Fight like a girl.

By Flow Admin

Fight like a girl.

In positive psychology, flow refers to the feeling of being totally in the zone. It’s when you are so deeply involved in an activity of enjoyment and creativity that you lose track of time. Our #BeintheFlow blog series explores how real and inspiring people overcome adversity to find their flow – and this week, badass Caleigh Rykiss fits the bill. Read her story below.



I’m Caleigh and I’m the founder and CEO of BodyLove Inc – a new social and fitness hybrid facility in Toronto. The facility has three components,  a café, a gym and a blow bar. At the heart of BOLO – as I’m sure most can deduce from the name – is an emphasis on self-love, and each of the three pillars of the business are ways we encourage people to express their love. For example – we want people to challenge themselves at the gym because they love themselves, as opposed to a desire to punish or change themselves. We want people to nourish their bodies out of love and not from a place of fear, stress, anxiety or deprivation. And we want members to pamper themselves at the salon out of love and not out of a feeling of unworthiness. So, BodyLove is a house where positive body image is a main focus.

If you had told me 7 years ago that I would be in a place where I would open a facility that encouraged others to improve their relationships with their bodies – I would have called you crazy. See, for most of my life I have had extremely complicated and at times destructive feelings towards myself and my body.

Coles notes: In my ’20s I became highly addicted to fitness – I trained twice, sometimes three times a day – all in hopes of finding a reason to love myself. But I didn’t. I trained harder and harder and harder and ate progressively less and less – no matter how much weight I lost or how much I did, it was never enough.

But, all the abuse stopped one day when my body decided to quit. I woke up one morning and it just didn’t work anymore – I had abused my body to the point where it broke. My hormones shut off – I developed a few serious conditions – had to go on disability from work and basically spent a year either in bed or in the hospital. I’ll spare you the details on what exactly went wrong – but looking back it was the best thing that could have happened to me.

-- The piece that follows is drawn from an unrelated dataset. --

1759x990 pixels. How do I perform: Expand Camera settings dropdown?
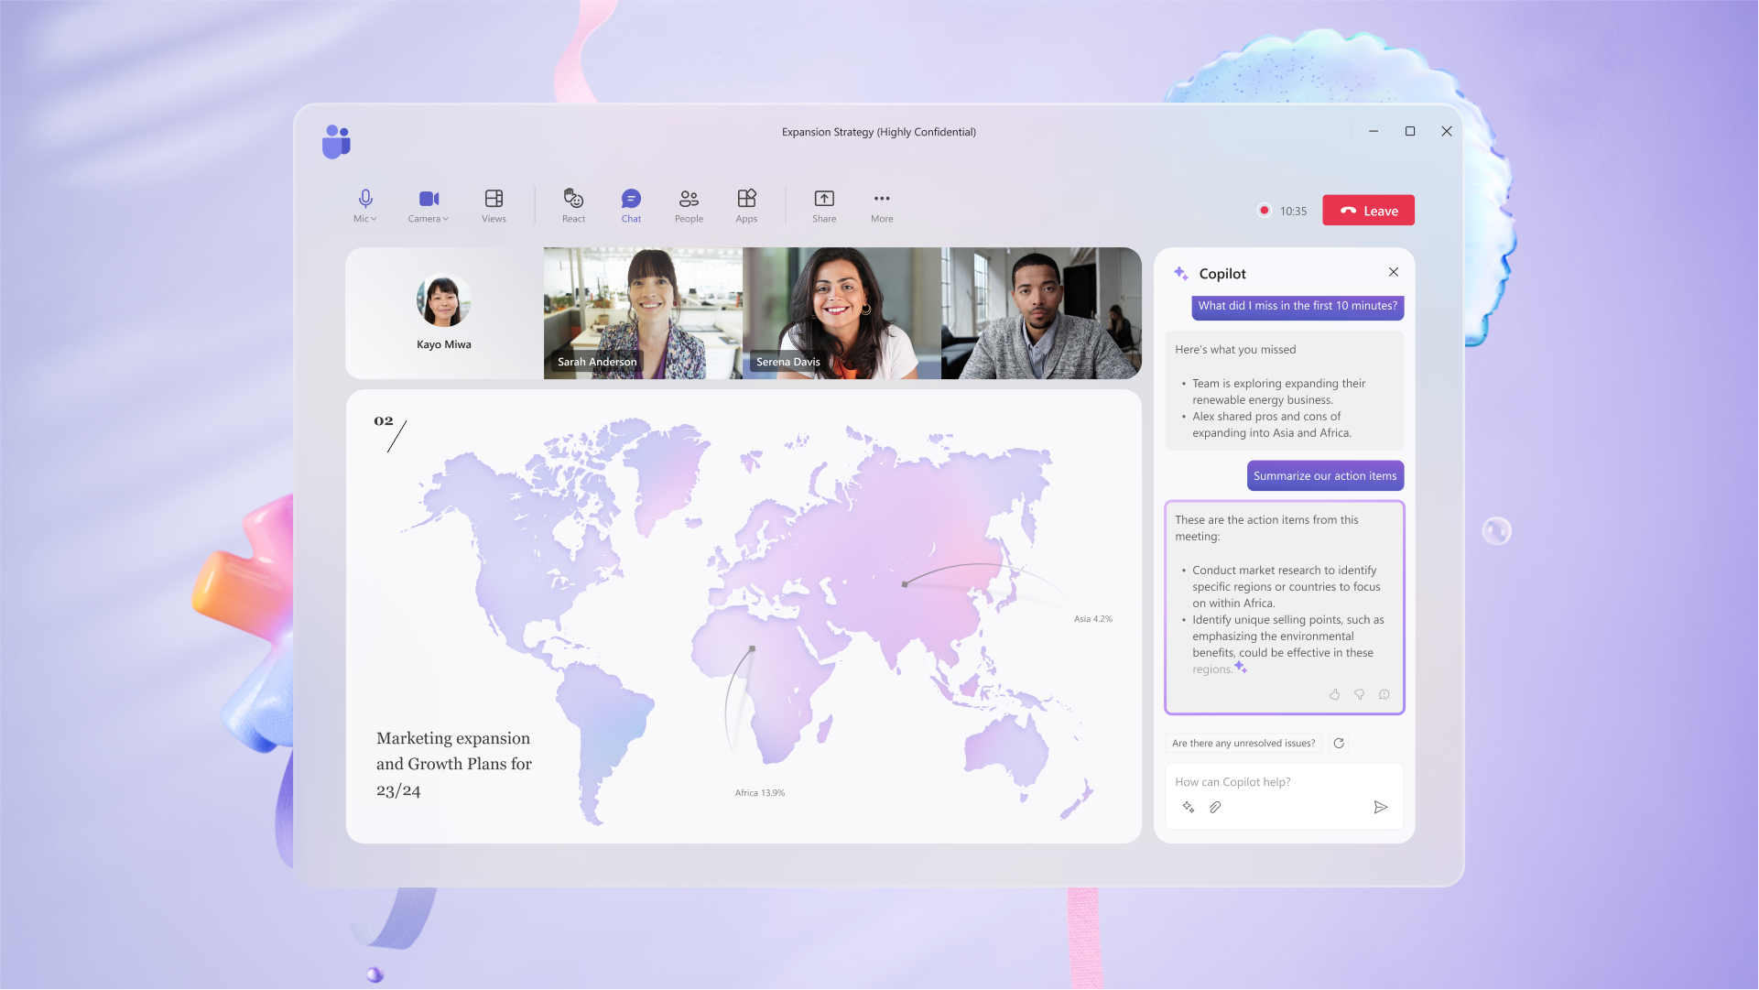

It forced me to really look deep inside myself and ask the tough question: Did I want to spend the rest of my life at odds with my body – fighting against it – muscling it into being something it didn’t want to be, doing things it didn’t want to do? The answer was, no.

While my body was recovering, I realized that I did have a deep and real love for fitness – in fact, training a small amount every day was something that helped keep my spirits up and give me purpose while I was sick. I began to realize that movement was a tool that could make me more powerful and feel good, inside out. I started listening to my body and giving it what it needed. I started to appreciate what my body could do. That’s when I started to find my flow.

My flow now lives in sharing my journey with the world, having honest conversations with other women about “the struggle,” and inspiring others to feel good about themselves. I feel most in the flow when I’m leading fitness classes that make others feel strong, powerful and badass; when I see people underestimating themselves less and loving themselves more. I feel most in the flow when I’m in the space I created where people can come and give back to their bodies, in a supportive, inclusive and non-judgmental environment. I feel most in the flow at BOLO – and I hope others will find their flow there too.